Il faut concentrer rapidement les opérations dont les études internationales démontrent clairement que leur résultat est lié au nombre, affirme Pierre-Alain Clavien, médecin-chef du service de chirurgie et transplantation de l’hôpital universitaire de Zurich. Les informations chiffrées qui manquent sur le paysage hospitalier suisse doivent aussi être recueillies. Mais il serait faux d’attendre de les avoir pour agir.

Le Temps: Un bon chirurgien dans un petit centre, c’est impossible?Pierre-Alain Clavien: Il faut préciser qu’on parle de chirurgie hautement spécialisée. A peu près 95% des opérations que l’on fait aujourd’hui n’ont pas besoin d’être concentrées dans des centres spécialisés. Les résultats sont pratiquement les mêmes dans les petits centres. Par contre, les statistiques d’un centre qui fait trois ou quatre opérations hautement spécialisées par an ne sont pas interprétables: elles sont purement aléatoires. La qualité du chirurgien n’est pas remise en cause, mais elle ne suffit pas, si elle ne peut pas s’appuyer sur les compétences de tout un service, incluant notamment l’anesthésie, les soins intensifs et les soins infirmiers spécialisés. Seul un hôpital avec un certain volume d’interventions et une politique d’excellence au niveau de son administration peut assurer les meilleures conditions.

– Que faire, alors?

– Il faut agir en deux étapes. Premièrement, sur la base de données indiscutables, nous devons décider du nombre de centres dont la Suisse a besoin ou du nombre minimum de cas qu’un centre doit avoir pour être autorisé à pratiquer cette chirurgie à haut risque, tout en tenant compte des spécificités de la Suisse comme les différentes régions linguistiques. Deuxièmement, lorsque la stratégie est clairement définie, nous pourrons nous lancer dans le choix des centres. Il est clair que ceci doit être associé à la libre circulation des patients, qui entrera en vigueur en 2012.
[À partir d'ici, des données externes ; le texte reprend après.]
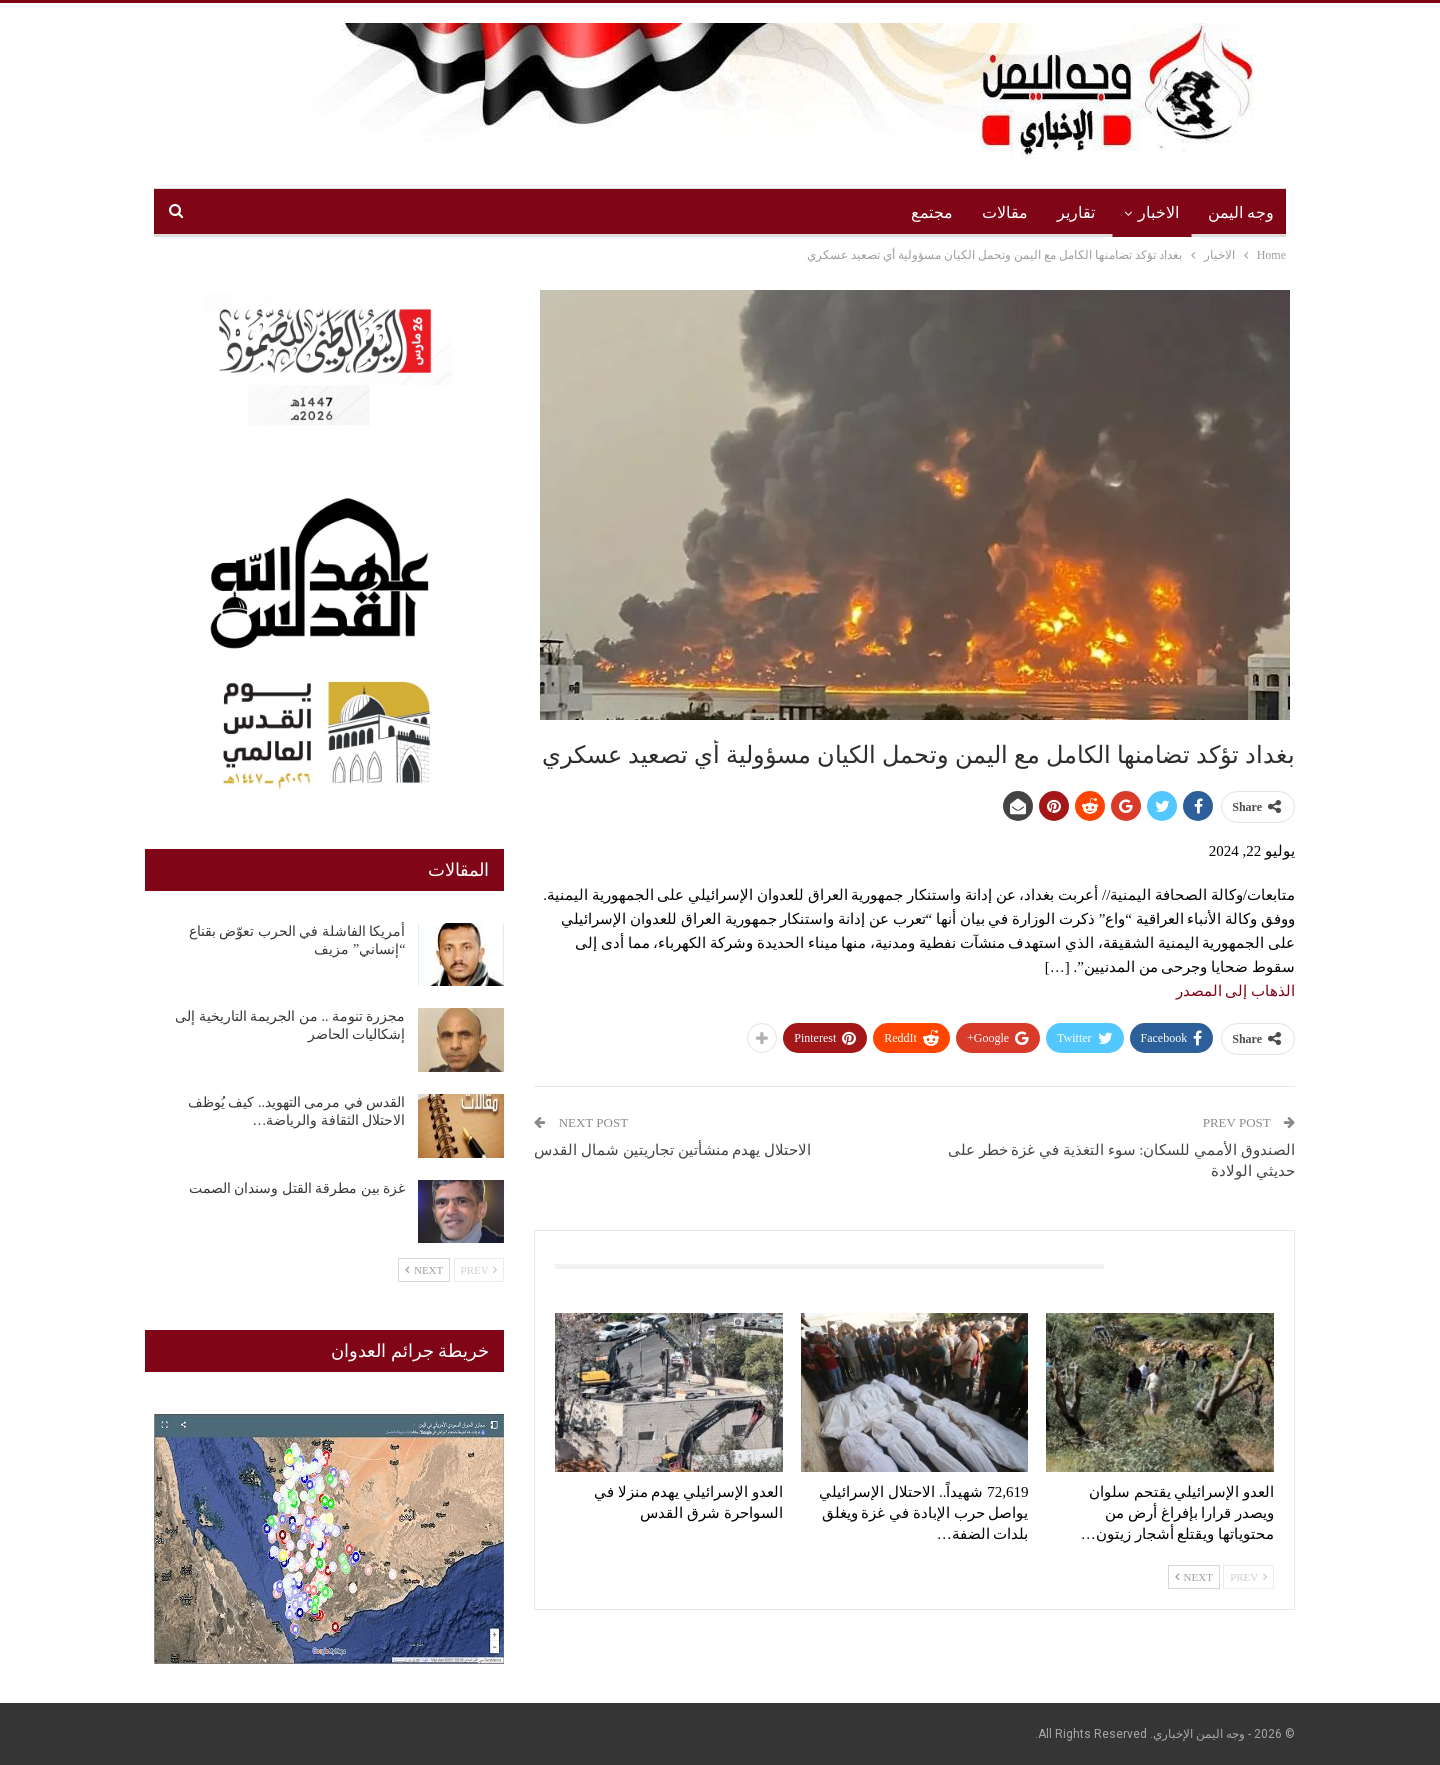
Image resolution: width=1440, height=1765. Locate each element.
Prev (1248, 1577)
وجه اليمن (1241, 212)
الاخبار (1158, 212)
– Repousser le choix du centre ne changera pas le fait que la concentration renforcera ceux qui sont déjà les plus importants…

– C’est inévitable: pour le bien des patients, nous ne pouvons pas créer artificiellement un nouveau centre spécialisé dans la chirurgie du foie, du pancréas, de l’œsophage ou autres quand il faut des années pour mettre en place une équipe interdisciplinaire et acquérir un matériel spécialisé souvent très coûteux. Ceci ne doit pas limiter l’accès des patients aux hôpitaux de proximité pour toutes les autres interventions chirurgicales. Ces hôpitaux jouent également un rôle important dans la formation des jeunes médecins. La chirurgie suisse doit se réorganiser en réseau, si possible autour d’un hôpital universitaire avec une circulation des patients, des médecins en formation, mais pas des spécialistes, car ils ont besoin derrière eux de toute une structure pour obtenir de bons résultats dans les cas de chirurgie difficile. Dans ce réseau, un patient doit pouvoir se déplacer pendant la phase aiguë de sa prise en charge et bénéficier d’un bon suivi dans son hôpital de proximité en lien avec l’équipe qui l’a opéré dans le centre hautement spécialisé.

– C’est une médecine très planifiée que vous décrivez là…

– En règle générale, je suis pour une médecine de marché avec libre choix pour les patients et les médecins en fonction de leur formation. Mais dans ce domaine précis de médecine hautement spécialisée, cela n’est plus possible, à moins que l’on se cache la tête dans le sable. Il faut concentrer et évaluer régulièrement les résultats à l’aide d’une agence fédérale indépendante. Seule cette stratégie permettra de garantir la qualité, de contrôler les coûts et de comparer nos résultats avec d’autres centres internationaux.